Stored data:

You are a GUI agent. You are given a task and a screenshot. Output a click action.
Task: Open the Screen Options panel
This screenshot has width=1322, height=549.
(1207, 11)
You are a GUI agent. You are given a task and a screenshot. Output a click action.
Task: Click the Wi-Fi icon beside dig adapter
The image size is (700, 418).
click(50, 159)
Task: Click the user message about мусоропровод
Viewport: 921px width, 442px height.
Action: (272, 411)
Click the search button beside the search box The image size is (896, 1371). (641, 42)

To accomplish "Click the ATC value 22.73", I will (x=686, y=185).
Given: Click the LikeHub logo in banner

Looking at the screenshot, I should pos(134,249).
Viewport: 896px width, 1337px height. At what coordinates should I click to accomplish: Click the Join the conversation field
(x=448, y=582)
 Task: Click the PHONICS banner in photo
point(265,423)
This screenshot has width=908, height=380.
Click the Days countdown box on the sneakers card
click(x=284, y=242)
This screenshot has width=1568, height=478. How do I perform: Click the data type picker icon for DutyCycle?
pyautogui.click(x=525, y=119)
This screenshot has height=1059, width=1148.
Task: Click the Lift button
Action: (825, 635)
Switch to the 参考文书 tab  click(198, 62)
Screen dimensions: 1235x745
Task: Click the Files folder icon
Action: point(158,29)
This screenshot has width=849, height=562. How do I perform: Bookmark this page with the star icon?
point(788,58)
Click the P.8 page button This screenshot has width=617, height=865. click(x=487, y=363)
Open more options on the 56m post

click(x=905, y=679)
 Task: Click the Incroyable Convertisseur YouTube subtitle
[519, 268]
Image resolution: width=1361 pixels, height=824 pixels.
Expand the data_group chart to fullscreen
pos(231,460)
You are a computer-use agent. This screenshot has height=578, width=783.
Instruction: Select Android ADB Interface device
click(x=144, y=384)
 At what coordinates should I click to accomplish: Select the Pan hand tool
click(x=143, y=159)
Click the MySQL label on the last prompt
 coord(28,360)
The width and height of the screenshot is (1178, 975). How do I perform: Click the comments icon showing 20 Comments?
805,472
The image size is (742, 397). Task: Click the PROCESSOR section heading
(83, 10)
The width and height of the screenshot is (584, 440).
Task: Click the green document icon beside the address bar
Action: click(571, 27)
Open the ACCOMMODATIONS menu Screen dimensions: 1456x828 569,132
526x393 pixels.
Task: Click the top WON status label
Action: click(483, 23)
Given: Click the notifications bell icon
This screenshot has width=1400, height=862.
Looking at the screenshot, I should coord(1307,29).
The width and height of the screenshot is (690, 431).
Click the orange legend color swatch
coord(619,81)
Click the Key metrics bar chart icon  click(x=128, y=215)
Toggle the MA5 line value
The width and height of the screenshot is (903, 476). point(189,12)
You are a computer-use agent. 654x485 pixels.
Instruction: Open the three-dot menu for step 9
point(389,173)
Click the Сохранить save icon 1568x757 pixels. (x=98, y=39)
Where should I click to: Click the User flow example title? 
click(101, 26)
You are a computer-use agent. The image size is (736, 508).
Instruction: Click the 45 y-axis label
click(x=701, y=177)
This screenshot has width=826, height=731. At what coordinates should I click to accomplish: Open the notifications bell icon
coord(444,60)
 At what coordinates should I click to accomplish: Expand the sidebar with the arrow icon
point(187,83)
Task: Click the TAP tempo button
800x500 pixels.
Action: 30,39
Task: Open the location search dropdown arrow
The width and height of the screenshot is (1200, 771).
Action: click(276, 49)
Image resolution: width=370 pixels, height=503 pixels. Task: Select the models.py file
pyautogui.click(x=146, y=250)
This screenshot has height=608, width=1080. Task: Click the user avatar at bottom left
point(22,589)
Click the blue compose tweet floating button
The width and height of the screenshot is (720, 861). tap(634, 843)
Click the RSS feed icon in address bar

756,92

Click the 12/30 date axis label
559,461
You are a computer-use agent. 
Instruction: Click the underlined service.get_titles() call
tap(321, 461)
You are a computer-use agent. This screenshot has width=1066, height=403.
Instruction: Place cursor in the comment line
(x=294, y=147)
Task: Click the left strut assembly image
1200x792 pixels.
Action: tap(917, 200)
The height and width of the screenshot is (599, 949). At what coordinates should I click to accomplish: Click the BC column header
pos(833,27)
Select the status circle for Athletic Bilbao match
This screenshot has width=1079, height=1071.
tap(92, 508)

#### [WHAT TO WORK ON]
Reproduce the data in full, precisely as given.

#### [REPLY]
You are a GUI agent. You are given a task and a screenshot. Output a click action.
Task: Open the Screen Options panel
This screenshot has width=1322, height=549.
(1207, 11)
You are a GUI agent. You are given a task and a screenshot. Output a click action.
Task: Click the Wi-Fi icon beside dig adapter
The image size is (700, 418).
click(50, 159)
Task: Click the user message about мусоропровод
Viewport: 921px width, 442px height.
Action: (272, 411)
Click the search button beside the search box The image size is (896, 1371). (641, 42)

To accomplish "Click the ATC value 22.73", I will (x=686, y=185).
Given: Click the LikeHub logo in banner

Looking at the screenshot, I should pos(134,249).
Viewport: 896px width, 1337px height. At what coordinates should I click to accomplish: Click the Join the conversation field
(x=448, y=582)
 Task: Click the PHONICS banner in photo
point(265,423)
This screenshot has width=908, height=380.
Click the Days countdown box on the sneakers card
click(x=284, y=242)
This screenshot has width=1568, height=478. How do I perform: Click the data type picker icon for DutyCycle?
pyautogui.click(x=525, y=119)
This screenshot has height=1059, width=1148.
Task: Click the Lift button
Action: (825, 635)
Switch to the 参考文书 tab  click(198, 62)
Screen dimensions: 1235x745
Task: Click the Files folder icon
Action: point(158,29)
This screenshot has width=849, height=562. How do I perform: Bookmark this page with the star icon?
point(788,58)
Click the P.8 page button This screenshot has width=617, height=865. click(x=487, y=363)
Open more options on the 56m post

click(x=905, y=679)
 Task: Click the Incroyable Convertisseur YouTube subtitle
[519, 268]
Image resolution: width=1361 pixels, height=824 pixels.
Expand the data_group chart to fullscreen
pos(231,460)
You are a computer-use agent. This screenshot has height=578, width=783.
Instruction: Select Android ADB Interface device
click(x=144, y=384)
 At what coordinates should I click to accomplish: Select the Pan hand tool
click(x=143, y=159)
Click the MySQL label on the last prompt
 coord(28,360)
The width and height of the screenshot is (1178, 975). How do I perform: Click the comments icon showing 20 Comments?
805,472
The image size is (742, 397). Task: Click the PROCESSOR section heading
(83, 10)
The width and height of the screenshot is (584, 440).
Task: Click the green document icon beside the address bar
Action: click(571, 27)
Open the ACCOMMODATIONS menu Screen dimensions: 1456x828 569,132
526x393 pixels.
Task: Click the top WON status label
Action: click(483, 23)
Given: Click the notifications bell icon
This screenshot has width=1400, height=862.
Looking at the screenshot, I should coord(1307,29).
The width and height of the screenshot is (690, 431).
Click the orange legend color swatch
coord(619,81)
Click the Key metrics bar chart icon  click(x=128, y=215)
Toggle the MA5 line value
The width and height of the screenshot is (903, 476). point(189,12)
You are a computer-use agent. 654x485 pixels.
Instruction: Open the three-dot menu for step 9
point(389,173)
Click the Сохранить save icon 1568x757 pixels. (x=98, y=39)
Where should I click to: Click the User flow example title? 
click(101, 26)
You are a computer-use agent. The image size is (736, 508).
Instruction: Click the 45 y-axis label
click(x=701, y=177)
This screenshot has width=826, height=731. At what coordinates should I click to accomplish: Open the notifications bell icon
coord(444,60)
 At what coordinates should I click to accomplish: Expand the sidebar with the arrow icon
point(187,83)
Task: Click the TAP tempo button
800x500 pixels.
Action: 30,39
Task: Open the location search dropdown arrow
The width and height of the screenshot is (1200, 771).
Action: click(276, 49)
Image resolution: width=370 pixels, height=503 pixels. Task: Select the models.py file
pyautogui.click(x=146, y=250)
This screenshot has height=608, width=1080. Task: Click the user avatar at bottom left
point(22,589)
Click the blue compose tweet floating button
The width and height of the screenshot is (720, 861). tap(634, 843)
Click the RSS feed icon in address bar

756,92

Click the 12/30 date axis label
559,461
You are a computer-use agent. 
Instruction: Click the underlined service.get_titles() call
tap(321, 461)
You are a computer-use agent. This screenshot has width=1066, height=403.
Instruction: Place cursor in the comment line
(x=294, y=147)
Task: Click the left strut assembly image
1200x792 pixels.
Action: tap(917, 200)
The height and width of the screenshot is (599, 949). At what coordinates should I click to accomplish: Click the BC column header
pos(833,27)
Select the status circle for Athletic Bilbao match
This screenshot has width=1079, height=1071.
tap(92, 508)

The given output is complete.